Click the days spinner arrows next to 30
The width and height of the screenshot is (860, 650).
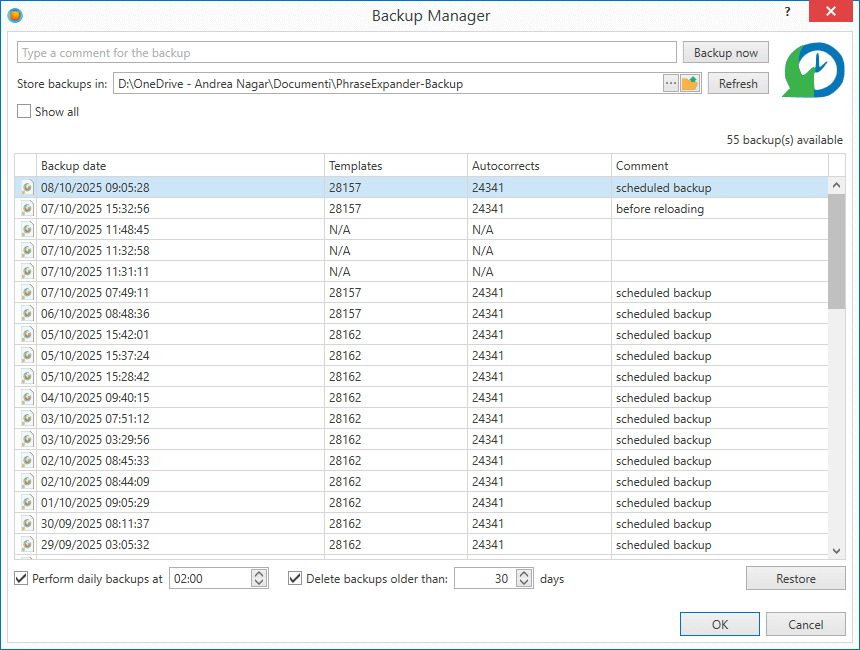click(524, 578)
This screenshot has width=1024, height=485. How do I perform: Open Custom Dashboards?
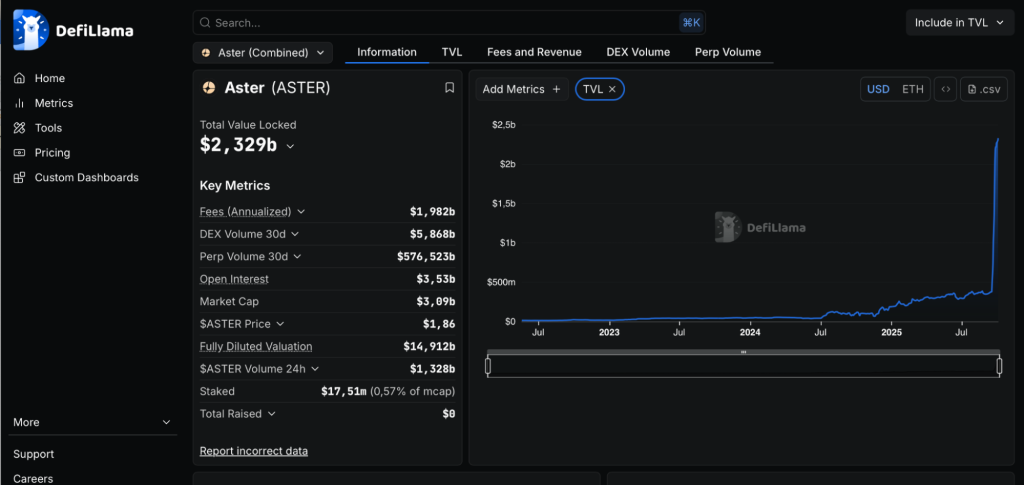(86, 178)
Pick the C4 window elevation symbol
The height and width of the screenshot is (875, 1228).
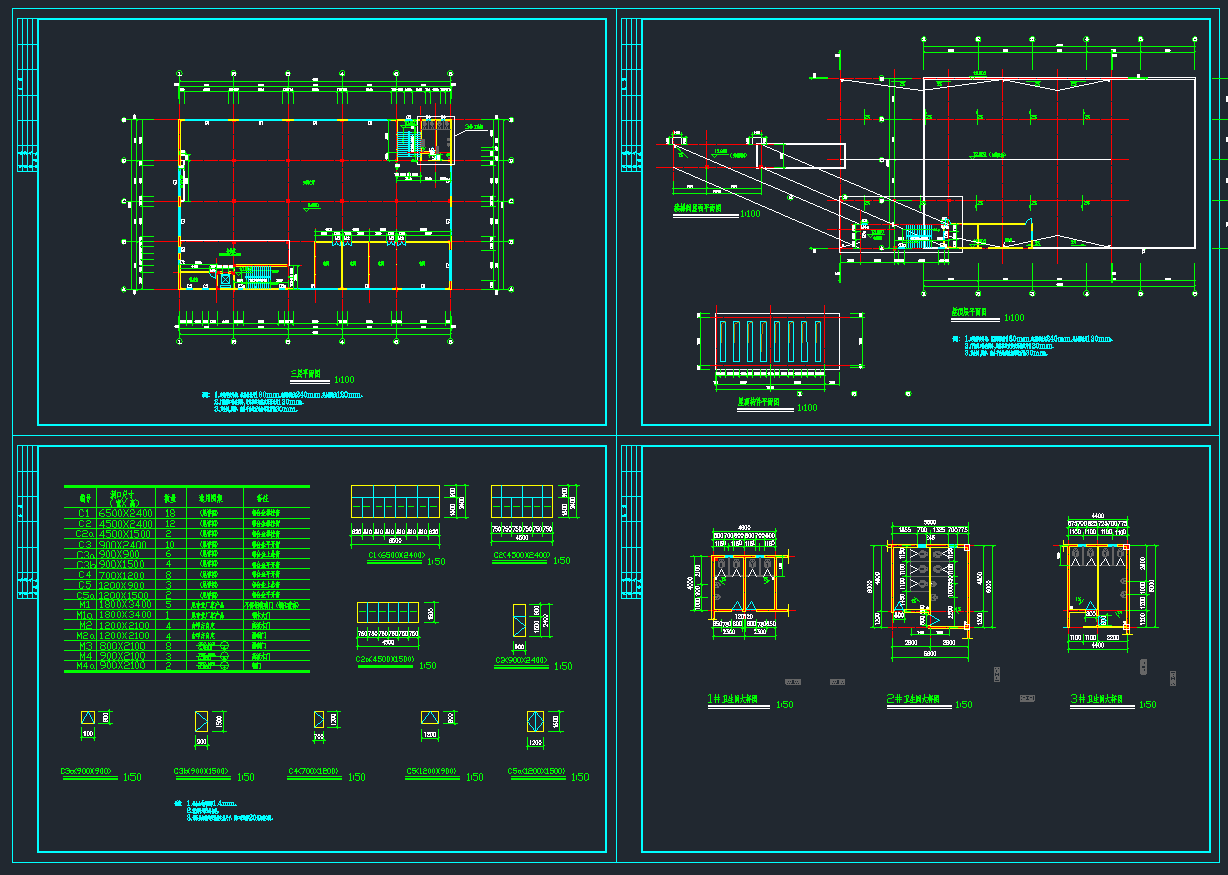click(x=319, y=719)
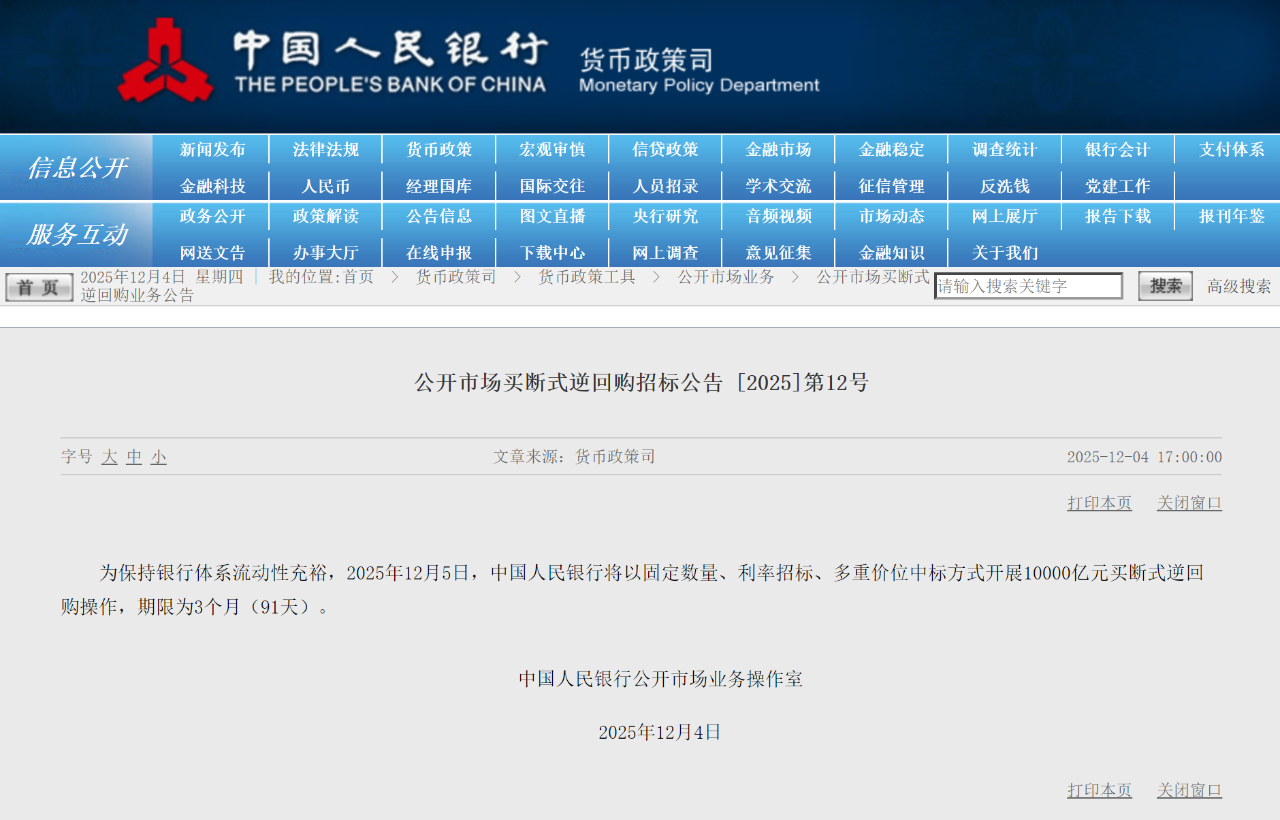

WHAT TO WORK ON - What is needed is an exact transcription of the lines from the one containing "This screenshot has" through the last line of the records above, both included, with no pictures.

YOUR SOLUTION -
This screenshot has width=1024, height=485. How do I perform: Open Custom Dashboards?
(86, 178)
Pick the C4 window elevation symbol
The height and width of the screenshot is (875, 1228).
click(x=319, y=719)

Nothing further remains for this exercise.